Ik kan me voorstellen dat licht op weg naar de aarde door meerdere, verschillende gravitatielenzen kan worden afgebogen. Is dat ook goed te achterhalen?! En wordt dat licht dan steeds verder versterkt?!
Dat zou kunnen maar ik denk niet dat dat te achterhalen is. Licht kan je niet vanaf “een zijkant” waarnemen tenzij het door b.v. een nevel gaat. Een laserstraal dus ook niet, hoewel het in SF films ineens wel blijkt te kunnen 🙂
Het afbuigen van licht kan onder andere bewezen worden bij het waarnemen van totale eclipsen. Bij een totale zonsverduistering is gebleken dat verre objecten, die zich achter de zon bevonden), toch ineens zichtbaar waren. De zon boog dat licht af, zodat het voor ons toch weer zichtbaar was.
Het is niet zozeer versterken van licht. Het is focussen of samen bundelen van licht. Daardoor is het licht wat onze kant op komt sterker dan wanneer er geen gravitatielens tussen zat. Zoals in het artikel staat, een type a1 supernova heeft een “vaste” lichtsterkte. Ineens werd er een waargenomen die 30x sterker licht gaf. Als dat zo was, kan direct het gebruik van die supernova’s als meetlat in de prullenbak. Maar het bleek dat een zwart gat het licht dat onze kant op kwam had gebundeld als een vergrootglas zeg maar. Conclusie, type a1 supernova’s blijven bruikbaar als meetlat om afstanden in het heelal te berekenen.

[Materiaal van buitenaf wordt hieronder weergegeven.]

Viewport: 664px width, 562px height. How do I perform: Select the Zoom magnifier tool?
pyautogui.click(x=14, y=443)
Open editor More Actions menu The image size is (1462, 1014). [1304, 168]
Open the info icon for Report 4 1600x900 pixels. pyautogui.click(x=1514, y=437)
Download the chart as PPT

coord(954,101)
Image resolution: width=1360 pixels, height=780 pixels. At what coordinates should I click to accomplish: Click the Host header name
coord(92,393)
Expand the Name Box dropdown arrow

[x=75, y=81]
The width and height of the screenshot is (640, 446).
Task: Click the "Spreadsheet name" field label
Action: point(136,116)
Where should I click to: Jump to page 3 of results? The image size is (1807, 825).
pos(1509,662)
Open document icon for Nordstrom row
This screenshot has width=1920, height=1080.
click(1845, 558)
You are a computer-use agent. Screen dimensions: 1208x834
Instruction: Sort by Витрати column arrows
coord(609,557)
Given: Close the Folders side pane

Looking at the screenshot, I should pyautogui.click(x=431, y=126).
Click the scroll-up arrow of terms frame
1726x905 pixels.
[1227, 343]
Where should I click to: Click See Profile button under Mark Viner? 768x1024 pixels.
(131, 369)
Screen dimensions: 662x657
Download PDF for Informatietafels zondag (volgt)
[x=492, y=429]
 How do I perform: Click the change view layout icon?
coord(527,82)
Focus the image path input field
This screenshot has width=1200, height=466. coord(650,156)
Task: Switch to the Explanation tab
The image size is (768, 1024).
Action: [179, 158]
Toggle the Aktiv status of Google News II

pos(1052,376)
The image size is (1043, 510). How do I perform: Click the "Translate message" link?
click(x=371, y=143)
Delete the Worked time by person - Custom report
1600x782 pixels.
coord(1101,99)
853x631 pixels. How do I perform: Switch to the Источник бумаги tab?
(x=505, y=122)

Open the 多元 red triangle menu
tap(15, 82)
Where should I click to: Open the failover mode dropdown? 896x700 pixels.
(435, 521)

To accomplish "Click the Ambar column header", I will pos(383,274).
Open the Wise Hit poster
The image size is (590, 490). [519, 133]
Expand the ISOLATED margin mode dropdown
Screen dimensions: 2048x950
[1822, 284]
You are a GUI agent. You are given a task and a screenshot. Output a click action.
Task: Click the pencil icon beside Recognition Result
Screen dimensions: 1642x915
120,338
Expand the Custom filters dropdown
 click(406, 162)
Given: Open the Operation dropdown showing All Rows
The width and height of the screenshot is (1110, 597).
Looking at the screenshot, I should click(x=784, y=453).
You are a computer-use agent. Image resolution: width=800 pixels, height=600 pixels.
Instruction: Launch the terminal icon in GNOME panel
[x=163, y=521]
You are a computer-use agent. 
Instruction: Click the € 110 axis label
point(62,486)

Hoe dat werkt? Een type a1 supernova geeft een vaste hoeveelheid licht af. B.v. zoveel watt. Als je dat weet, en je vergelijkt het met het licht wat we ontvangen/observeren, kan je uitrekenen hoever die nova van ons vandaan staat. Bij verdubbeling van de afstand, zal de hoeveelheid waarneembaar licht 1/4 worden.